Juho Ojala
Juho Ojala

Reputation: 233

Is there a per-request limit for simultaneous transactions?

I'm using a lot of (sharded) counters in my application. According to my current design, a single request can cause 100-200 of different counters to increment.

So for each counter I'm picking up one shard whose value I'm incrementing. I'm incrementing each shard in a transaction, which means I will end up doing 100-200 transactions as part of processing a single request. Naturally I intend to do this asynchronously, so that I will be essentially running all 100-200 transactions in parallel.

As this number feels pretty high, I'm left wondering whether there is some per-request or per-instance limit for the amount of simultaneous transactions (or datastore requests). I could not find information on this from the documentation.

By the way for some reason Google's documentation states that "if your app has counters that are updated frequently, you should not increment them transactionally" [1], but on the other hand their code example on sharding counters uses a transaction for incrementing the shard [2]. I have figured I can use transactions if I just use enough shards. I prefer transactions as I would like my counters not to miss increments.

  1. https://cloud.google.com/appengine/docs/java/datastore/transactions
  2. https://cloud.google.com/appengine/articles/sharding_counters

Upvotes: 2

Views: 713

Answers (3)

Juho Ojala
Juho Ojala

Reputation: 233

Thanks for the responses! I think I now have the answers I need.

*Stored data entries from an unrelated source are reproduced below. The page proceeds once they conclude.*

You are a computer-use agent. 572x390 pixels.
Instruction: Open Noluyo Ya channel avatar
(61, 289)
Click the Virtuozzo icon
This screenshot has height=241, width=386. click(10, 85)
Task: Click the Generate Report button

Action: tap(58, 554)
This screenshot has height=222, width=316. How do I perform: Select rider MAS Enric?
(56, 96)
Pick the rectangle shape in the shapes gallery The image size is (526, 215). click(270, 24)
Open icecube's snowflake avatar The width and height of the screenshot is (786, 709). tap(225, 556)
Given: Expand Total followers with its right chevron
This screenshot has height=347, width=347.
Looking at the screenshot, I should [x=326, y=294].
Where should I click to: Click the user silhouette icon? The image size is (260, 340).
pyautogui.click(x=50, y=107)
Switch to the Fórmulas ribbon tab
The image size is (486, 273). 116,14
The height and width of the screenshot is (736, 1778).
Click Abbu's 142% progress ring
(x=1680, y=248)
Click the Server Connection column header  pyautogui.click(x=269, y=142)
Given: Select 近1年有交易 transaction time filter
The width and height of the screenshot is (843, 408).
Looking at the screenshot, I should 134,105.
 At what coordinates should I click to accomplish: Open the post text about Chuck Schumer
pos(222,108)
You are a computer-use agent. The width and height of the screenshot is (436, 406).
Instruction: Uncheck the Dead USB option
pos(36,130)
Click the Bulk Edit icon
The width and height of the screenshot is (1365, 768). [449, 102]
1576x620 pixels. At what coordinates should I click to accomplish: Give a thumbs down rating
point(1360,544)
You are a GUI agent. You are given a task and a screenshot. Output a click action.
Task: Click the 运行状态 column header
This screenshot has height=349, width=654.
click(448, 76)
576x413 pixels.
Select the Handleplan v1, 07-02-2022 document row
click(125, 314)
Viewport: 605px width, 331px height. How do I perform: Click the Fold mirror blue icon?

Regarding the per-request or per-instance limit

There is per-instance limit for concurrent threads, which effectively limits the amount of concurrent transactions. The default limit is 10. It can be incremented, but it is unclear what side-effects that will have.

Regarding the underlying problem

I chose to divide the counters in groups in such a way that counters that are usually incremented "together" are in the same group. Shards carry partial counts for all counters within the group the individual shard is associated with.

Counts are incremented still in transactions, but due to grouping only a maximum of five transactions per request is needed. Each transaction increments numerous partial counts stored in a single shard, which is represented as a single datastore entity.

Even if the transactions are run in series, the time to process a request will still be acceptable. Each counter group has a few hundred counters. I make sure there are enough shards to avoid contention.

It should be noted that this solution is only possible because the counters can be divided into fairly large groups of counters that are typically incremented together.

Upvotes: 1

Nick
Nick

Reputation: 1822

There are three limitations that will probably cause you problems here:

  • 1/sec write limit per entity group
  • 5 entity groups per XG
  • 10 concurrent 'threads' per instance

The last one is the tricky one for your use case.

Its a bit hard to find info on (and may in fact be out of date information - so its worth testing), but each instance only allows 10 concurrent core threads (regardless of size - F1/F2/F...).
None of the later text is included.